In fact, the recently-released England Tree Strategy Consultation states that the country will spend approximately 540 million pounds on increased planting—in part to meet its net zero climate commitments by 2050—with the ultimate goal of planting more than 74,000 acres of trees every year by 2025.

That’s great news. Indeed, trees are the most effective means to capture and store carbon, making them critical in the fight against climate change.  

BUT it doesn’t make a ton of sense given that the UK is decimating forests abroad to fuel its biomass electricity plants like Drax. This is doubly nonsensical when wind and solar energy are low-cost, reliable and readily available in the UK. And even crazier when you consider that the UK is spending 1.5 billion pounds per year to subsidize tree-burning for electricity.

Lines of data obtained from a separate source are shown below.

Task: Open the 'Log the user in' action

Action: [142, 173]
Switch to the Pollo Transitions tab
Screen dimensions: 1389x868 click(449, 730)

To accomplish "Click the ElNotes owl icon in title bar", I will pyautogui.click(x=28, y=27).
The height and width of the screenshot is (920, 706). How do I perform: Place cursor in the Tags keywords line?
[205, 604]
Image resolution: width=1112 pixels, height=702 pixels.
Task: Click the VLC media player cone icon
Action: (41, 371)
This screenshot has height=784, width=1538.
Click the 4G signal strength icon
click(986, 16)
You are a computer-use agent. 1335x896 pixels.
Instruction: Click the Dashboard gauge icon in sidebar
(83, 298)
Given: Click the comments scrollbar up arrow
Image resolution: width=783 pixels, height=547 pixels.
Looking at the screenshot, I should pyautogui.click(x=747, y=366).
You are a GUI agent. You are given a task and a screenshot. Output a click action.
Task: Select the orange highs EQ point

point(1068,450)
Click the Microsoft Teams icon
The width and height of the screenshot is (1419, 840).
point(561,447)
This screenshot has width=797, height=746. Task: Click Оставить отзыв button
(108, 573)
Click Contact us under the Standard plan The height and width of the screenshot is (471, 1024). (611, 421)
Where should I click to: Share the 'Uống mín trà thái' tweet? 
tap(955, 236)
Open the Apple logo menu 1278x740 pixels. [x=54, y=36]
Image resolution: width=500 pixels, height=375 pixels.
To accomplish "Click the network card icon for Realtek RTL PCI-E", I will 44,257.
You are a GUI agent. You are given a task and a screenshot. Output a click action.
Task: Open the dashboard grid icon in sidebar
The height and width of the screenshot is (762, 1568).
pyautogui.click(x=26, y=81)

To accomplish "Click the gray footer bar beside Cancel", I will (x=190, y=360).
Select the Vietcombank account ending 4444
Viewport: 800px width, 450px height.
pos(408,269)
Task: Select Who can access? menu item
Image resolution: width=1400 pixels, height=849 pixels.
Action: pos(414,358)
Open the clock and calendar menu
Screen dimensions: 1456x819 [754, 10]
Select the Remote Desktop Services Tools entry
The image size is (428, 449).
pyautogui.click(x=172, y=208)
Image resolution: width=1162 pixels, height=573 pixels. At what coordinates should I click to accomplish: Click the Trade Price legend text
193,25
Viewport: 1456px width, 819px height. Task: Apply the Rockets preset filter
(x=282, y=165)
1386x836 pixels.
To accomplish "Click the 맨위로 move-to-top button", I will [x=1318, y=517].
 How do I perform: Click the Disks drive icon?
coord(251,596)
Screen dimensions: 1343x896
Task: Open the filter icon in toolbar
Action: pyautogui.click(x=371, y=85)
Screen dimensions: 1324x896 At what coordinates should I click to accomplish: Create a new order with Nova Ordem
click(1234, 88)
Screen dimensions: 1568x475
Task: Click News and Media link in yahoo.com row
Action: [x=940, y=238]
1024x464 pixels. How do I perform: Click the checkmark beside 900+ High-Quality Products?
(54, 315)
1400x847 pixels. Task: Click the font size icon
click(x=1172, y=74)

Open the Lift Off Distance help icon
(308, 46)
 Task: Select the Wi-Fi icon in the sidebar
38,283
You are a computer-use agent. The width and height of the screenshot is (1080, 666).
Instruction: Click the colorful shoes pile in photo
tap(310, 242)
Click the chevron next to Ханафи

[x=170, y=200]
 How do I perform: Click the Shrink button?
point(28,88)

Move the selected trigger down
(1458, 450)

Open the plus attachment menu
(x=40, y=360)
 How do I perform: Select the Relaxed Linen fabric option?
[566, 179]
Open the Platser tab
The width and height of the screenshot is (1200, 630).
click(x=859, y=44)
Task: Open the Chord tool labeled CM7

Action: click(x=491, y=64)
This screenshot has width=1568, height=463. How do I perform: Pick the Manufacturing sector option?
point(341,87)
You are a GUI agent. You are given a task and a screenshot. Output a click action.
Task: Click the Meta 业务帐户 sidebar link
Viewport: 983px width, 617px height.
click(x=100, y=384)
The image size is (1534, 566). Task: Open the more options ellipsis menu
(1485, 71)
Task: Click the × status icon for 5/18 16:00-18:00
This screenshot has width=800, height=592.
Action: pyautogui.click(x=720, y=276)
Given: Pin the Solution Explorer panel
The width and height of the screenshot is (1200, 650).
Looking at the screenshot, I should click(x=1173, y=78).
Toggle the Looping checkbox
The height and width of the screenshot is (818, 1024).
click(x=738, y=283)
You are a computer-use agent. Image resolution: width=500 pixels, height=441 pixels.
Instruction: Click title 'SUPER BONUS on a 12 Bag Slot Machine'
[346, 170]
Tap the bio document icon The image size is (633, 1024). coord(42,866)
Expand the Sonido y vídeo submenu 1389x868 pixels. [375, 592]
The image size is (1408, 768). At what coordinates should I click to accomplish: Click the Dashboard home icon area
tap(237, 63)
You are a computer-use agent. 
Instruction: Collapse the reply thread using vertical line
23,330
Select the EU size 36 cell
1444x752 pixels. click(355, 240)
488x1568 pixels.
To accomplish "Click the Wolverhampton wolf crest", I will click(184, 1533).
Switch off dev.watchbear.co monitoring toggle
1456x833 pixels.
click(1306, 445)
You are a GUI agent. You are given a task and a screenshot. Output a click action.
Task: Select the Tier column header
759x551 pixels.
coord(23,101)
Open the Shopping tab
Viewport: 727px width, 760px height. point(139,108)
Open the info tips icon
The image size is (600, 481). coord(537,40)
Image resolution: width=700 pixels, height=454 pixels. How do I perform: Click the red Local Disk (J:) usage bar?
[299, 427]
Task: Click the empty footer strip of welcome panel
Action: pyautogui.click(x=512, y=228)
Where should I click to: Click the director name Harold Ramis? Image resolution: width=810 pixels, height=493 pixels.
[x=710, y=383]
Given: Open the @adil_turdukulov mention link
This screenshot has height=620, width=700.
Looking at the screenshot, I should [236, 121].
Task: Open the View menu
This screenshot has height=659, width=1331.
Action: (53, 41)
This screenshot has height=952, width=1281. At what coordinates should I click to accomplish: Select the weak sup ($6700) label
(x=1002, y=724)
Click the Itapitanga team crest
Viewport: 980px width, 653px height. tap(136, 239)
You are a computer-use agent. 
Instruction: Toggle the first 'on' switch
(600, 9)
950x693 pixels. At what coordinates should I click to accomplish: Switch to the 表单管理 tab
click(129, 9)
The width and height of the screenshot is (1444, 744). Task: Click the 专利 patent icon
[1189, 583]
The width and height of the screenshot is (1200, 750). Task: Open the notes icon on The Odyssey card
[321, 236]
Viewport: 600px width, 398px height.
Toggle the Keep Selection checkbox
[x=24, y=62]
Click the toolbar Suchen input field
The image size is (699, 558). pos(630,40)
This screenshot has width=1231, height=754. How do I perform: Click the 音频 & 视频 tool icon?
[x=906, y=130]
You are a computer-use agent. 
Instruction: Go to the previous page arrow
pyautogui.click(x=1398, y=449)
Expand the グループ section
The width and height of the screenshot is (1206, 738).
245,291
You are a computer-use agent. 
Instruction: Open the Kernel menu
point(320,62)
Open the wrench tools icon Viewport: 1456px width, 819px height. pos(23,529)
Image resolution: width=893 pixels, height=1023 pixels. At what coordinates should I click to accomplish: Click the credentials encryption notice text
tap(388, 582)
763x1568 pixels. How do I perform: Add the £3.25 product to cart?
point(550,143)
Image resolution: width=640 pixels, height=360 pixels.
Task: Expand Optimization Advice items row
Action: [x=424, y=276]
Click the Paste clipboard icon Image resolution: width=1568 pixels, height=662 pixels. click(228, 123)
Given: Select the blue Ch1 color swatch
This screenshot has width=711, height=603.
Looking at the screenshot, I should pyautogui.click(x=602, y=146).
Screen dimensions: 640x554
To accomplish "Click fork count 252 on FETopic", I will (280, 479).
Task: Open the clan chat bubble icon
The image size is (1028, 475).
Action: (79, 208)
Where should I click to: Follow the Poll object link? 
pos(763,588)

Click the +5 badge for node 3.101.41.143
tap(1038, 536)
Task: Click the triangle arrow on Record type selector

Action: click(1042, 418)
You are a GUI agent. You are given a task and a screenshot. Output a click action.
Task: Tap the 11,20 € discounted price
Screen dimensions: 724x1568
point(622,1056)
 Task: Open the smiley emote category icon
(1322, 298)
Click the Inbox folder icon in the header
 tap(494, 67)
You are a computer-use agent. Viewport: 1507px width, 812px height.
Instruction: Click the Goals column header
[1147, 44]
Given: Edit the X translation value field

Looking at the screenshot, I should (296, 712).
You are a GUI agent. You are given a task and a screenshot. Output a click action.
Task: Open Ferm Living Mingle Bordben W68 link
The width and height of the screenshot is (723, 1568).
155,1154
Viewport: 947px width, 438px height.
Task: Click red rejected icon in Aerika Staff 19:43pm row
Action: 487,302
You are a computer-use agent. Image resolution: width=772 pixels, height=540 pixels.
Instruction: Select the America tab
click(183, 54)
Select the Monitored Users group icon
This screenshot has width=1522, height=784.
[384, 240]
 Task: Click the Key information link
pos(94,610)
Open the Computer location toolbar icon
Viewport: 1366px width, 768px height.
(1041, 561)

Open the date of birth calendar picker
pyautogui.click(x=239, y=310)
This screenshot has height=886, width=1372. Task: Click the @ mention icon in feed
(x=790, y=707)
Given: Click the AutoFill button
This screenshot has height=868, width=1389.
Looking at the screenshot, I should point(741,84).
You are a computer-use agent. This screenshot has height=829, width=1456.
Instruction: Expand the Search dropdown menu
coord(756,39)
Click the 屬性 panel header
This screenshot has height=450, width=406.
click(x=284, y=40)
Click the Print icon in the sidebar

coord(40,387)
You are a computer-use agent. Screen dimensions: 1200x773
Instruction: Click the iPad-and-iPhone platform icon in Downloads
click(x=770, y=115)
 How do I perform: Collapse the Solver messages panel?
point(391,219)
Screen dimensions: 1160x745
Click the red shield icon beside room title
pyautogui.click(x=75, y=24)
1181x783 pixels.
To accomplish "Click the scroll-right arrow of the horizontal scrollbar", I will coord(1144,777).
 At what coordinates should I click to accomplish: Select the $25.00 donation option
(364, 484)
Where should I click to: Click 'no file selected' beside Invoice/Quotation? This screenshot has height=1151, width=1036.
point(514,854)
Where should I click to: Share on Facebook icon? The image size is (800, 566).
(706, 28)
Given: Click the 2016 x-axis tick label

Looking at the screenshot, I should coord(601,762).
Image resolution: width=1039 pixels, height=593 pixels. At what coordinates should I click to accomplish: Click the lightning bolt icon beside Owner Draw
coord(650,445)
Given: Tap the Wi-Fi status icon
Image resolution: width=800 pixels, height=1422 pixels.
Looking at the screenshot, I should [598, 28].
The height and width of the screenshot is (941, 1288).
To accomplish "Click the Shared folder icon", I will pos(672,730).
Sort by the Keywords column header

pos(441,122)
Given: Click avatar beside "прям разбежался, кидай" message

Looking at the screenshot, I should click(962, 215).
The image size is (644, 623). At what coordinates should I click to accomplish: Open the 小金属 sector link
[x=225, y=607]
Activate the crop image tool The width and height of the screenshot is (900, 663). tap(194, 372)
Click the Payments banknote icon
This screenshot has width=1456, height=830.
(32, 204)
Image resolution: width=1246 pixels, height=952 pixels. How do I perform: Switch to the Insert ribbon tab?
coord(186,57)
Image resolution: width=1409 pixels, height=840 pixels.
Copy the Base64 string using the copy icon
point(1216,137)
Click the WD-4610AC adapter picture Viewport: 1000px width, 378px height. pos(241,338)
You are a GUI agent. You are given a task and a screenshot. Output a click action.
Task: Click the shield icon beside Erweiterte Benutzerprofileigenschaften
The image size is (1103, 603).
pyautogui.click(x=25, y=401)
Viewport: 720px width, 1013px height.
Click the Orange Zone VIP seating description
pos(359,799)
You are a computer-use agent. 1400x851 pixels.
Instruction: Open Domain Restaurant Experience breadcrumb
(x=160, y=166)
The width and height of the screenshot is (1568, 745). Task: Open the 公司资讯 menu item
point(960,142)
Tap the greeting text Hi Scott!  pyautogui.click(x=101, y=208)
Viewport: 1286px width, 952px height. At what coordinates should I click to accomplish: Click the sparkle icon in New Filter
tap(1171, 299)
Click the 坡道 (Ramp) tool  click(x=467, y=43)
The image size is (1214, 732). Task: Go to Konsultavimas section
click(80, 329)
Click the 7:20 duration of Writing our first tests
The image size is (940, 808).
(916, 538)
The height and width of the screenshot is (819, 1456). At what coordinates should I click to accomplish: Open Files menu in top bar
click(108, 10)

That’s right—the UK is the world’s top importer of wood pellets to fuel its electricity plants, importing nearly 8 million tons of wood pellets for this purpose every year. These wood pellets, in turn, are routinely sourced from clearcuts of mature hardwood and pine forests in the U.S., Estonia, and other countries. To add to this parade of horribles, this practice only accelerates climate change through a double whammy of eliminating critical carbon sinks to power an industry that emits 13 million tons of CO2 into the air annually. Per Drax’s own annual report, most of the biomass it burns comes from whole trees, even though it refers to them with terms like “thinnings” and “low grade roundwood.”

It seems very hypocritical—and a little selfish—for the Tree Consultation to discuss the importance of trees to communities, the goal of restoring woodlands and other habitats, and the need to engage people with nature, given they’re actually stripping people in other countries of these benefits as they do it. Not only is the UK’s biomass production robbing the U.S. and others of trees and the wildlife that depend on them, but it’s also directly harming the health of people who live by wood pellet manufacturing factories, which emit all kinds of harmful things into the air.

The root of all this, of course, is that fact that the UK has long-promoted biomass electricity production as a renewable resource when that couldn’t be further from the truth. Instead of “meeting” its net zero commitment with an energy production method that’s going to make the WHOLE PLANET WORSE OFF, the UK should stop lying to itself and invest in real clean and renewable alternatives like solar and wind (if you live in the UK, you can tell it to do just that right here).

Trees are important. The UK’s Tree Strategy wholeheartedly acknowledges that. So why is the UK so intent on continuing (and subsidizing) an industry that depends on cutting them down and burning them?